As for Emscripten, it's a huge win that both Unity and Epic (Unreal Engine) support JS/WebGL as first-class targets. This happened over the last few years, tools built into the game engines. Doesn't disprove your point, you could be right! Let's find out.



Hey Brendan, thanks for not flipping a huge bird to the web community and sticking with it.

For myself, I've had very little to complain about web development since '08 or '09. It became an application platform for me with the emergence of the canvas tag, and since then it has grown into a full operating environment of sorts. There have always been awkward and limiting features to the web because it is such a hodgepodge and I think that's where most of the complaints come from. But the browser compatibility situation continues to improve, which has always been my biggest gripe.

I worry a bit about the exploit potential of WebAssembly as more features are layered atop what Asm.js offers. Don't add too much, okay? ;)


Thanks, Ed.

I see any web-scale runtime standard inevitably having versions spread across the installed base of any server, so prone to the same pressure JS was, which led to polyfills, graceful degradation, object detection, monkey-patching in full. People who complain about this are complaining about physics.

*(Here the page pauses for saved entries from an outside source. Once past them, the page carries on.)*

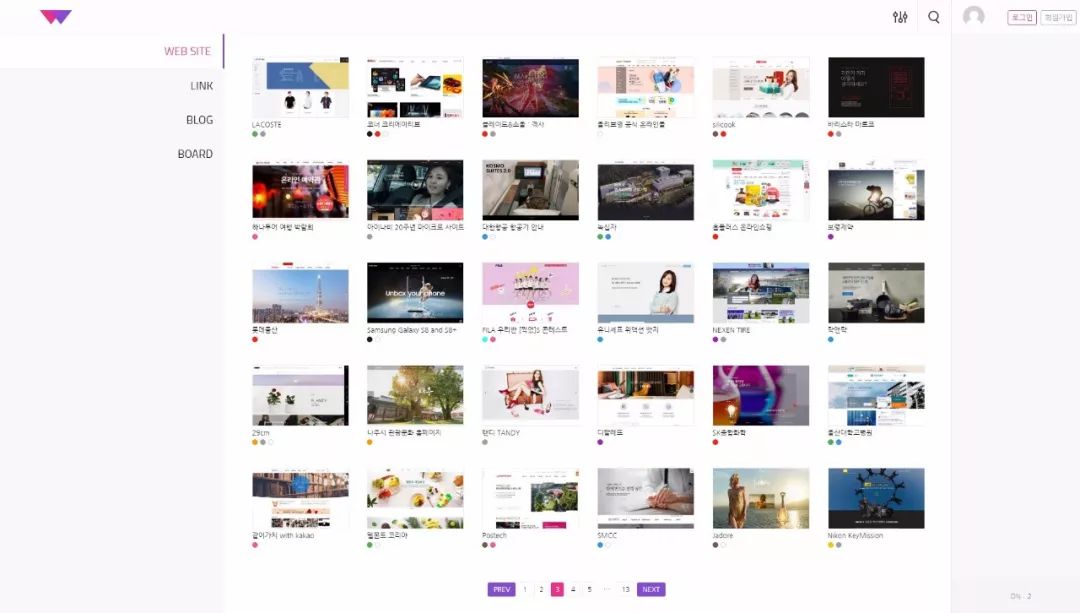
Task: Open the LACOSTE website thumbnail
Action: tap(300, 87)
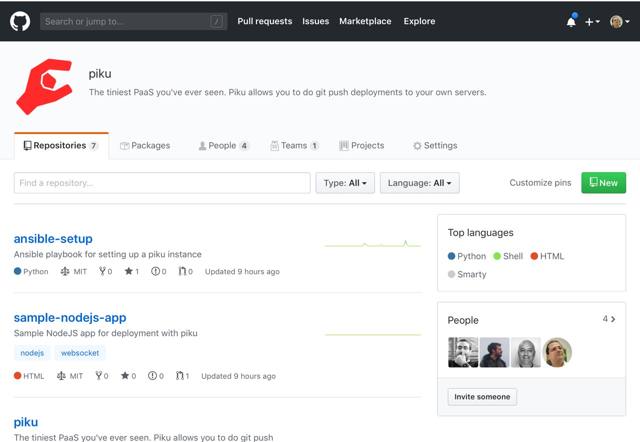
Task: Click the star count icon for ansible-setup
Action: tap(128, 271)
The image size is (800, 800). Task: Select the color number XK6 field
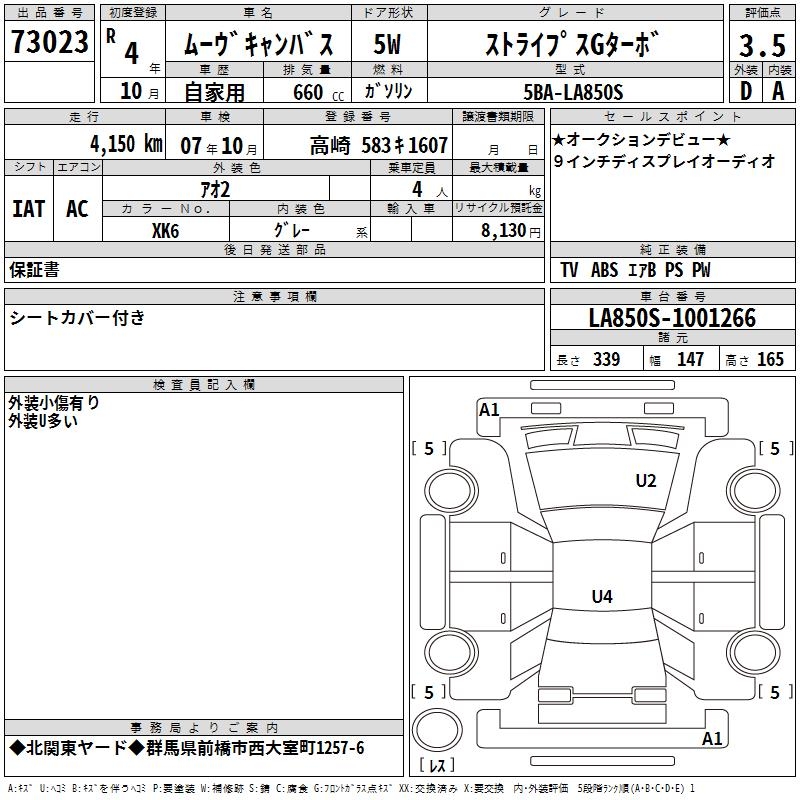pyautogui.click(x=167, y=230)
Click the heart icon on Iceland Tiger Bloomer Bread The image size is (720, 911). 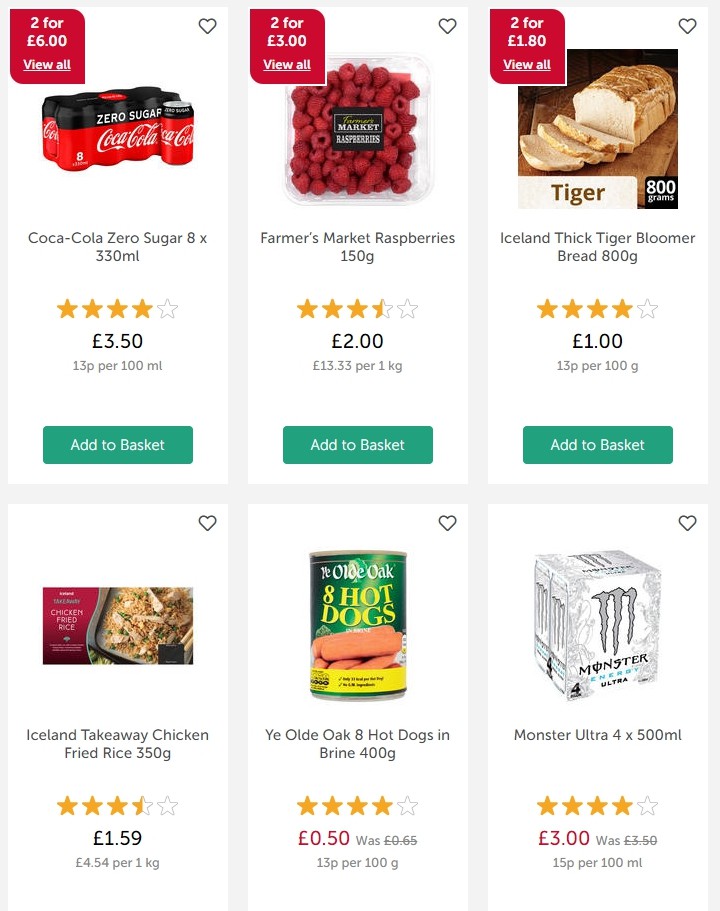click(687, 26)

You're right to worry about security, which is why the "MVP" for wasm is co-expressive with asm.js, just faster-to-parse syntax. After that, we must be even more careful.


Not to mention that you still have the option of using vanilla ES5 as long as you like (and it's what I'm doing until I can move to a VS version with built-in TypeScript/ES6/JSX support). That's one of the best things about working with JavaScript: nobody is going to stop supporting the older version anytime soon.

And great work, this is very exciting news.


That's true. I literally have 15 year old JS that still runs. It's not pretty, but it still works as expected.